Secondo un rapporto alla Commissione del Consiglio Nazionale da
parte dell’Ufficio federale di Giustizia un modello basato
prioritariamente sulla prova dell’atto per l’ammissione
al SC non sarebbe anticostituzionale, come finora hanno sempre sostenuto
Consiglio federale e Commissione del Consiglio nazionale.
Secondo questo ufficio i criteri per l’ammissione sono stati
esplicitamente lasciati aperti e un esame della coscienza non è
per nulla previsto dalla Costituzione.
Da notare che un simile modello faceva già parte delle richieste
dell’Iniziativa popolare denominata appunto “Per un
SC basato sulla prova dell’atto” lanciata nel lontano
1977.
Via blu e libera scelta
Come già allora, ancora oggi il Consiglio federale
si intestardisce ad affermare che la rinuncia ad una procedura d’esame
equivarrebbe ad una libera scelta tra SM e SC e perciò all’abolizione
del SM obbligatorio e del sistema di milizia.
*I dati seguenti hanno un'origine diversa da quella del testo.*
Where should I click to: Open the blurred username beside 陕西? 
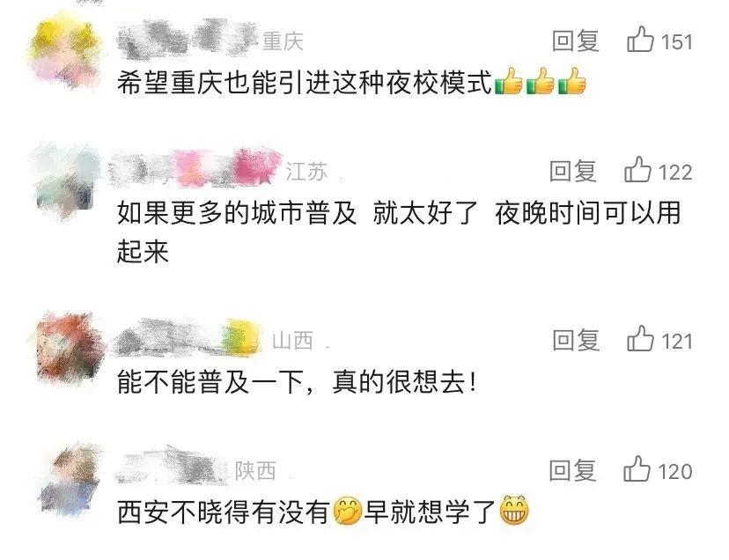(173, 468)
Dimentica però
che una scelta condizionata da un SC molto più lungo ed oneroso
del SM non è per nulla libera. Inoltre bisogna ricordare
che oggi già esiste una forma di libera scelta del SM, non
certo per il SC, ma grazie alla via blu, cioè all’esonero
per motivi medici e psichiatrici.
L’uscita prematura dal militare grazie a certificati medici
è diventata una pratica generalizzata (oltre 12’000
all’anno contro le 1’500 domande di SC!). Il problema
è conosciuto da tempo, ma i politici e i militari non sono
stati in grado nel frattempo di modificare qualche cosa nonostante
che il Consiglio federale avesse intravisto varie possibilità
di azione. Anche l’introduzione del SC con una procedura d’ammissione
restrittiva non solo non ha modificato la situazione, ma l’ha
addirittura peggiorata. Con un altro tipo di procedura, oltre che
abolire definitivamente il carcere per gli obiettori di coscienza,
si potrebbero invece recuperare numerosi giovani, permettendo anche
a loro di dare un contributo attivo alla nostra società.